I have been hearing about Mel Stonehouse since I arrived here, and he’s become a legend in my mind. Many of the colorful Cody characters passed away long enough ago that finding people that knew them is hard, but lots of people remember Mel Stonehouse.
Orphaned at the age of two when his parents froze to death in a snowbank, Mel Stonehouse always seemed larger than life. He ran away from an abusive orphanage in Denver at the age of nine and got a job in a livery stable. His wiry frame made him a prospect as a jockey, but due to adequate nutrition for the first time in his life, he grew too big.
Mel then became a cowboy and mustanger, chasing wild horses. He participated in some of the earliest rodeos, when arena barriers consisted of a ring of cars, and contestants slept on the ground nearby.

Mel Stonehouse became a rodeo superstar. In 1933 he won the Cheyenne Frontier Days bronc riding championship. In 1938 Mel traveled to Australia as part a four-man team chosen to compete against cowboys from all over the world. In Thermopolis, Wyoming, in 1945, Mel was the first to ride the unrideable “Walter Winchell,” undefeated against cowboys for seven years.
One night in 1950 Mel was at the rodeo arena in Cody. By this time Mel had quit rodeo and settled down to a life of guiding and trapping. Short of riders, Mel was asked to fill in. This was a mistake, as a horse named Owl Creek bucked him into a fence and shattered his leg.

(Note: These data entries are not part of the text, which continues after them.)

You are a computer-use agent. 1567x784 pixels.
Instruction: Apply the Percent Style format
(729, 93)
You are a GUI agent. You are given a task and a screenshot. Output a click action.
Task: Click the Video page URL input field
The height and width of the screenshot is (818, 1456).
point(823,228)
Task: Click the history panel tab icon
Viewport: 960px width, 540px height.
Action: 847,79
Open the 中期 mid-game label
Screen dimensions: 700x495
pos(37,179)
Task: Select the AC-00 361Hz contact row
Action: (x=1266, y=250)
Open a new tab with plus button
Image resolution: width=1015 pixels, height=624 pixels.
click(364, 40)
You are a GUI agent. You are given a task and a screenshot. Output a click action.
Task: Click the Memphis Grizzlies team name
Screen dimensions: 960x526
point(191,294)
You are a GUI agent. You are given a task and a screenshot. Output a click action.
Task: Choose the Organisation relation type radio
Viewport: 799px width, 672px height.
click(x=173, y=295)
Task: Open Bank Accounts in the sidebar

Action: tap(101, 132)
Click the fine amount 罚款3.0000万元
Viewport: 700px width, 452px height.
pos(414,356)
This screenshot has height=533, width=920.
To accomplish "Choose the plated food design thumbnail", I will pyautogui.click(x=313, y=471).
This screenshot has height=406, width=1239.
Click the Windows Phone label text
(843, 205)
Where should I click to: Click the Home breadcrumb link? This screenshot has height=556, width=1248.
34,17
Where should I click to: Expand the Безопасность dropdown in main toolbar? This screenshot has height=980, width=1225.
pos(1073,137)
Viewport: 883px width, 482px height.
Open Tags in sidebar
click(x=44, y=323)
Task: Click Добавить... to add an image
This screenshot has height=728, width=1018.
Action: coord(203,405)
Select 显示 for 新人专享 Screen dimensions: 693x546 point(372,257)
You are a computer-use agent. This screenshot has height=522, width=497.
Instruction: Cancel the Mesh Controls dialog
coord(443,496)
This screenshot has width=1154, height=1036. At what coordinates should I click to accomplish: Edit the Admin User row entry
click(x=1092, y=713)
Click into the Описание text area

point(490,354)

After his release from the hospital a month later, Mel immediately headed out on a hunting trip. This was another mistake. It started to rain, and Mel’s cast got soaked. Mel’s buddies fixed him up. They found some barrel staves, baling wire, and plaster of Paris in an empty cabin. They placed the barrel staves on the outside of the cast, wrapped it around with baling wire and poured the Plaster of Paris over the whole thing.
The leg never healed properly. Mel developed osteomyelitis and spent thirty years in chronic pain, getting up and down the trail by self-medicating with blackberry schnapps. In 1981, Mel finally found a doctor who was willing to cut the leg off.
Mel recounted: “Old Doc McMillan said, “Hell, Stoney, why don’t we just cut the son of a bitch off?”
“And I said, ‘When do we get started? The sooner the better.’ Hell there wasn’t much to it, just a little dope for me and the meat saw for ol’ Doc.”
Mel immediately returned to ranch work, accompanied by his prosthetic leg. “Hell, it feels so good,” he said, “I’d like to cut the other leg off.” After this he enjoyed startling the local children, “Kids, have you ever seen a man stab his own leg?” and ramming his opened jackknife through the leg of his jeans.
In his later years he amused himself by loading neighborhood children into the bed of his pickup and driving into town to buy them ice cream, giving them the affection he hadn’t received as a child. When he passed away his ashes were scattered in the nearby mountains as a herd of horses grazed nearby.